Yollarımız Hiç Kesişmedi


Aşk tesadüfleri falan sevmez. Lütfen birbirimizi kandırmayalım. Şurda kaç yıllık hukukumuz var sonuçta. Aşk neyi sever? Burda ahkam kesecek halim yok ama tesadüfleri sevmediği kesin, bunu söyleyebilirim. Kızlar için genelde yalan söyleyen, süründüren ya da piç erkeklerse aşk (benim aşkım piç de değil yalancı da değil taaam maağ! diyen kızlara muck:* çünkü kimse sınıfın en çalışkan, gözlüklü çocuğuna aşık olduğunu iddia etmesin ), erkekler için de olsa olsa... Olsa olsa... Gerçekten cümlenin devamını bilmiyorum. Bilsem burda ahkam keserdim çünkü. Ya da kendi söküğümü dikerdim, kel başıma merhem sürerdim ne biliyim yapardım bir şeyler. Ama bildiğim şey klişe filmlerden nefret ettiğimdir. Evet bu konuda ahkam kesebilirim. Film Ankara'da çekilir adı "tesadüf" olur, New York'ta çekilir "serendipity".. Biri 14 Şubat öncesinde çıkar, biri Noel öncesinde. Diller farklı, meridyenler paraller farklı, ama aşk.. Ah aşk hep aynı... Nah aynı -_- Aynı olan hepsinin bayık filmler oluşu.

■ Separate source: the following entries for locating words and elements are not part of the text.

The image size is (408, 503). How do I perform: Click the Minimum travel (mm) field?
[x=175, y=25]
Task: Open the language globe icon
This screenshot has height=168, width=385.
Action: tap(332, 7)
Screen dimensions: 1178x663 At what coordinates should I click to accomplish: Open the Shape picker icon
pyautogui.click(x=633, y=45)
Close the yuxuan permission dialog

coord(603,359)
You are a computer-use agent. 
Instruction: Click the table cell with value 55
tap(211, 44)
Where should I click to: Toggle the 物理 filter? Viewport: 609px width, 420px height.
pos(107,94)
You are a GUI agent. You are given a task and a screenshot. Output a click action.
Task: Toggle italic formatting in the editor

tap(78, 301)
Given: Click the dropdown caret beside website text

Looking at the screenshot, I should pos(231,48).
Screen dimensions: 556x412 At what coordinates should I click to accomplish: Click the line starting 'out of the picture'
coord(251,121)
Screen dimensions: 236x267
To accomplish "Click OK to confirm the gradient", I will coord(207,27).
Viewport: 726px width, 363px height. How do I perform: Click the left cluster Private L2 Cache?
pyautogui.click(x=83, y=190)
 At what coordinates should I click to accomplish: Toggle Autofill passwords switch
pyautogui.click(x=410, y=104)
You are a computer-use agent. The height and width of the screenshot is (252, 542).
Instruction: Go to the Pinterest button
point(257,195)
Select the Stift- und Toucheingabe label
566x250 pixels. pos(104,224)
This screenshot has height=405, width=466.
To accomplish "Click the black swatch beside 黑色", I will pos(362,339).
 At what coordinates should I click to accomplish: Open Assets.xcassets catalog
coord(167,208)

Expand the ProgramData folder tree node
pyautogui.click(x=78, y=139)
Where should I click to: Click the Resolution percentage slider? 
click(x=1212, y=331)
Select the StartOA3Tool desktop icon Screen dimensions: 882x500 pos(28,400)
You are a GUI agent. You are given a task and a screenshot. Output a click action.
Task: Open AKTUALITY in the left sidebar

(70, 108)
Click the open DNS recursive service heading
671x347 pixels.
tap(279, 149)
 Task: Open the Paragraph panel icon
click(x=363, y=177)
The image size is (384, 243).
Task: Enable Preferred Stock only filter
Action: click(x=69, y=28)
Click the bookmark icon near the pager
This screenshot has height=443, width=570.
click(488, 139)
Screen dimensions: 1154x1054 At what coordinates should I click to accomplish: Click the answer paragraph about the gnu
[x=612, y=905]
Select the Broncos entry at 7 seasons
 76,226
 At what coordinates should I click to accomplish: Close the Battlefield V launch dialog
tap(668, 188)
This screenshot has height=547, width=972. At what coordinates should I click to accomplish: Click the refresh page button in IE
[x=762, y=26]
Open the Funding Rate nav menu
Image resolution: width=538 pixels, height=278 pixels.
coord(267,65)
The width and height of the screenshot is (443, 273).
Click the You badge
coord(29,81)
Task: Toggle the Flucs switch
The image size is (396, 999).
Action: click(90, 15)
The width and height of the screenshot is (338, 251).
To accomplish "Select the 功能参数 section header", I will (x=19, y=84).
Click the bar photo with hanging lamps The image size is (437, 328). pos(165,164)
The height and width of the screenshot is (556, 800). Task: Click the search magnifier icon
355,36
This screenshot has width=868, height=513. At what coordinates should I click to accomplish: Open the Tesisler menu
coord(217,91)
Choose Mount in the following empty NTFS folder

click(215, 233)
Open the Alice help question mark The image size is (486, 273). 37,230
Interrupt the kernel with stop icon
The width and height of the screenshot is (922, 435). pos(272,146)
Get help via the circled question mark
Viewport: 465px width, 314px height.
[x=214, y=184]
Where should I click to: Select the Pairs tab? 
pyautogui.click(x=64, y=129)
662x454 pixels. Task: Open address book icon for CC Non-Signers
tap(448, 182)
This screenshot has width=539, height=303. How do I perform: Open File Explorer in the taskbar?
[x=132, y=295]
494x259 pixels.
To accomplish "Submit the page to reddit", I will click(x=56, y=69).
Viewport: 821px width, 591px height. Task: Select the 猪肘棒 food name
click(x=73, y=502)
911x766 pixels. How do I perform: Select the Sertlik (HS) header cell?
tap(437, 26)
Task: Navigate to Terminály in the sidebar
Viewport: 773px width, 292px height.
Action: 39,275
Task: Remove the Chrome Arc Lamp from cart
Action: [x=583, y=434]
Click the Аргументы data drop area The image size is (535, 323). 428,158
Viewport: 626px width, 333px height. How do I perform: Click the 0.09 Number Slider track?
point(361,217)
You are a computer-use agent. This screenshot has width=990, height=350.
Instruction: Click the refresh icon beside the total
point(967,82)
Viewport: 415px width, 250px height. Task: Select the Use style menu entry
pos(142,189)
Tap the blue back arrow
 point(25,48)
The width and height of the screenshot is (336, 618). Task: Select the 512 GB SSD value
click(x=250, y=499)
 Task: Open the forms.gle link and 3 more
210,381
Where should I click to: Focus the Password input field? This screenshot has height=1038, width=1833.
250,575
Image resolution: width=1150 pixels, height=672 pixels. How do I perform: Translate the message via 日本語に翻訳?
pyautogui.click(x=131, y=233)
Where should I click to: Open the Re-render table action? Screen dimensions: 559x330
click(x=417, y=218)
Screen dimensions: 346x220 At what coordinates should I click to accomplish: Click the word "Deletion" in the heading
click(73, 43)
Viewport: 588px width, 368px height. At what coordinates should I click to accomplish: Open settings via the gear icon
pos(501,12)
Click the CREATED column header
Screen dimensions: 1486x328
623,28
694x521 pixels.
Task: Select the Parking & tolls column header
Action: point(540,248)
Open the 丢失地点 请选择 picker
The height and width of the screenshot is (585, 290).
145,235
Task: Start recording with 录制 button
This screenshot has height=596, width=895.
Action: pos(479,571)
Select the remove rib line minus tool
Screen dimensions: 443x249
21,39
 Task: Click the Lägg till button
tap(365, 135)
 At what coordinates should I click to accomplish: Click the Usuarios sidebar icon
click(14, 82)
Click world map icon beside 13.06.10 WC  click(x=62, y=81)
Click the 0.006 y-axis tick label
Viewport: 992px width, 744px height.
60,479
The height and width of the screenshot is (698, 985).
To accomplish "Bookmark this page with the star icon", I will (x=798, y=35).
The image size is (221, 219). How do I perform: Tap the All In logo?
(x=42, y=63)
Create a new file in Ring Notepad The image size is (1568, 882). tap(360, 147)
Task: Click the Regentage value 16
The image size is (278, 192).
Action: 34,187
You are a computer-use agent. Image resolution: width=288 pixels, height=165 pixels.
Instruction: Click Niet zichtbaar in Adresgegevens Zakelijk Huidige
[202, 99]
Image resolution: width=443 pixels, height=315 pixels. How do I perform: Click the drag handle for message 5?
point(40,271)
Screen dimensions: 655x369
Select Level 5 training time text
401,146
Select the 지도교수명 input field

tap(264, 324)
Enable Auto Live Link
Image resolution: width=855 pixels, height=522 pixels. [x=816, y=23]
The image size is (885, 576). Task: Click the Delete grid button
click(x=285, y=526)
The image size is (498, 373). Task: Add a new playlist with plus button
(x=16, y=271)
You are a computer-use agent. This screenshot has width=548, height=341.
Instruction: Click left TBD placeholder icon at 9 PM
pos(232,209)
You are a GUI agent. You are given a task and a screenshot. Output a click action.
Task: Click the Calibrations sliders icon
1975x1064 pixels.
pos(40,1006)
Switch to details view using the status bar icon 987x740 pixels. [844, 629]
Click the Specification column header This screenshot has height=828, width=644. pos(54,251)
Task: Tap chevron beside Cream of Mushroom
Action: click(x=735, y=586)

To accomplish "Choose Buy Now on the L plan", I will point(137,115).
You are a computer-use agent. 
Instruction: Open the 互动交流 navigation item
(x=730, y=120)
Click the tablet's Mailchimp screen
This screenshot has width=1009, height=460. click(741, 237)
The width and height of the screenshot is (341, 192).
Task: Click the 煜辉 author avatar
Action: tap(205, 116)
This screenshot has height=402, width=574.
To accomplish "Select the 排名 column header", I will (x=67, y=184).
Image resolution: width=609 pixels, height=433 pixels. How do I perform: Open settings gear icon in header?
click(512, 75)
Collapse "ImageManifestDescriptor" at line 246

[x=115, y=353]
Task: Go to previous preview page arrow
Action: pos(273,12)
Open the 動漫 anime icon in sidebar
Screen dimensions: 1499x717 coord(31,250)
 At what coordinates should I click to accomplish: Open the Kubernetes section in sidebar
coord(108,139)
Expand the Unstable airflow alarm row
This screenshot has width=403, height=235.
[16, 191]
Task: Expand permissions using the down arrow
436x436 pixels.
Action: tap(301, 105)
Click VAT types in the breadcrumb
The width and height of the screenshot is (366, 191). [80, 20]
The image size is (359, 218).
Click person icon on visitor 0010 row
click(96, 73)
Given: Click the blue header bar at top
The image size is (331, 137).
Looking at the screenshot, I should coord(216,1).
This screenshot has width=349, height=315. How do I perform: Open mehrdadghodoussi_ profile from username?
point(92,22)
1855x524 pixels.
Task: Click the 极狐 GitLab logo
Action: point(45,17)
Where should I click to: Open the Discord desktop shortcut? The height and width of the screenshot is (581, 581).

Ben niye bu kadar öfkelendim? Çünkü burda benim bir parmak basmam lazım. Bu sefer basacağım parmağın adı yok. Elimde sadece "on iki parmak bağırsak" "on parmak klavye" ve "vezir parmak" örnekleri kaldı. Onları da yeri geldikçe kullanmayı düşünüyorum. Her neyse buradaki isyanım günde en az 10 kişinin paylaştığı videoya. Eylül Akşamı benim en çok sevdiğim Bülent Ortaçgil şarkısıdır. Olamaz mı? Olabilir. Benim de "şarkılardaki, filmlerdeki aşklara özenen genç kız" hallerim oldu zamanında. Romantizmin yerini realizmin almadığı dönemlerdi. Ve o dönemler hatrına saygım, sevgim var bu şarkıya. İlgimiz alakamız da karşılıklı. Lütfen beni soğutmayın bu şarkıdan. Issız Adam izleyip sahafları gezen, plak dinleyen insanlardan yeni yeni kurtulduk. Bir de "destiny" çıkarmayın başımıza. Yolda yürürken önünüze bakın yeter. Öberim.